• **TEXT SHOWN**:
--------

Peterson's is an American company that has print and digital products and services, including test preparation, memory retention techniques, and financial aid and scholarship searches. Peterson's is currently headquartered in Denver, Colorado. It was formerly headquartered for many years in Lawrence Township, New Jersey.

Peterson's has negotiated contracts with the U.S. Military to offer individualized portals for enlisted Army, Navy, Marine Corps, Coast Guard, and Air Force personnel. Online test prep is available for the ASVAB and various college readiness exams.

== History ==
Peterson's was privately held until its 1995 purchase by The Thomson Corporation. It became part of Thomson Learning (spun off in 2007 as Cengage Learning).

On July 27, 2006, Peterson's was acquired by the Nelnet family of companies.

Peterson's has acquired several companies in the educational space, including the Dean Vaughn Total Retention System in 2015 and the Peterson's Velocity (formerly Mind Streams) in 2016.

On December 31, 2017, Peterson's was acquired by Triangle Digital Ventures.

In 2019, Peterson's acquired B.E.S. Publishing. In 2021, Peterson's Publishing sold B.E.S. Publishing to Illinois-based publisher Sourcebooks, LLC.

--------

• **MATERIAL SHOWN**:
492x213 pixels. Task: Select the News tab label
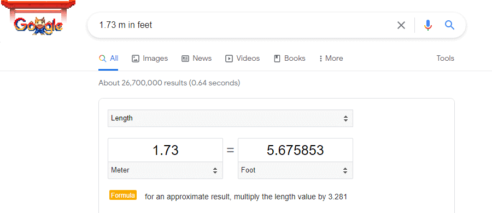[x=202, y=59]
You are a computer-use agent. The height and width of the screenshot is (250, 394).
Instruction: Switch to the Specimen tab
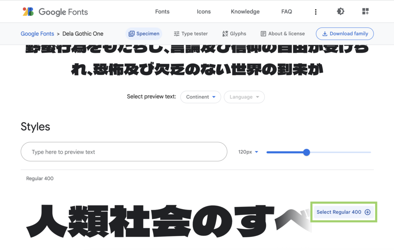pos(144,34)
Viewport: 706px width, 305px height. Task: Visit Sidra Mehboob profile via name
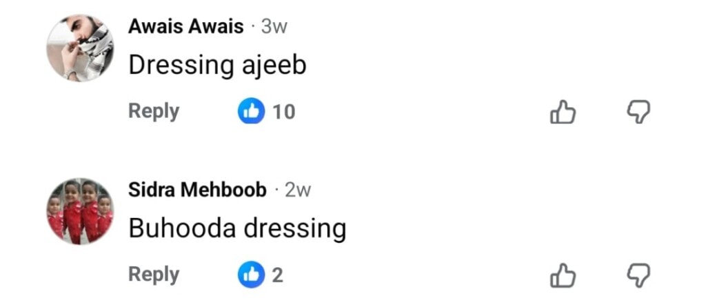(x=198, y=190)
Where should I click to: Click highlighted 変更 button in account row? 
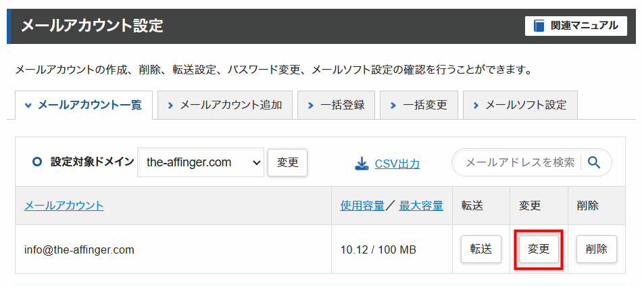point(539,249)
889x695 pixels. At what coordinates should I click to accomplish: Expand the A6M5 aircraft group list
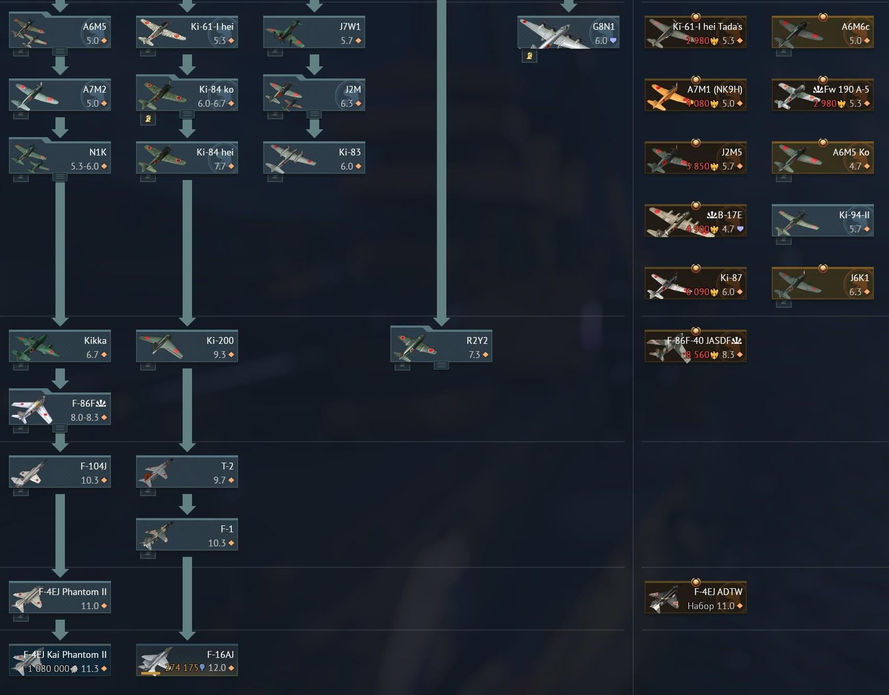[60, 51]
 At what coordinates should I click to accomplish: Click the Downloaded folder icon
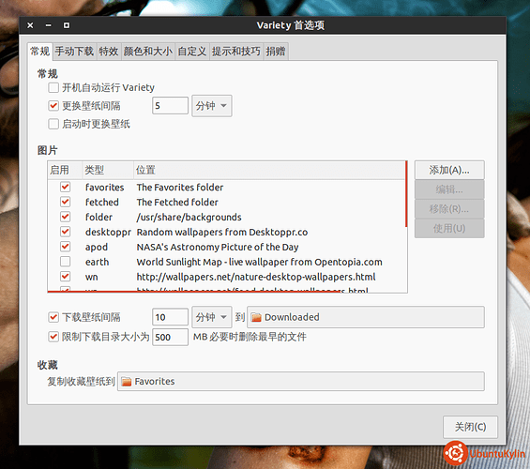click(x=256, y=317)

--------

• **BRIEF**:
Please give the Peterson's text again, starting at "Peterson's has acquired" and ending at "publisher Sourcebooks, LLC.", substituting "purchased" for "acquired".

• **TASK RESPONSE**:
Peterson's has purchased several companies in the educational space, including the Dean Vaughn Total Retention System in 2015 and the Peterson's Velocity (formerly Mind Streams) in 2016.

On December 31, 2017, Peterson's was purchased by Triangle Digital Ventures.

In 2019, Peterson's purchased B.E.S. Publishing. In 2021, Peterson's Publishing sold B.E.S. Publishing to Illinois-based publisher Sourcebooks, LLC.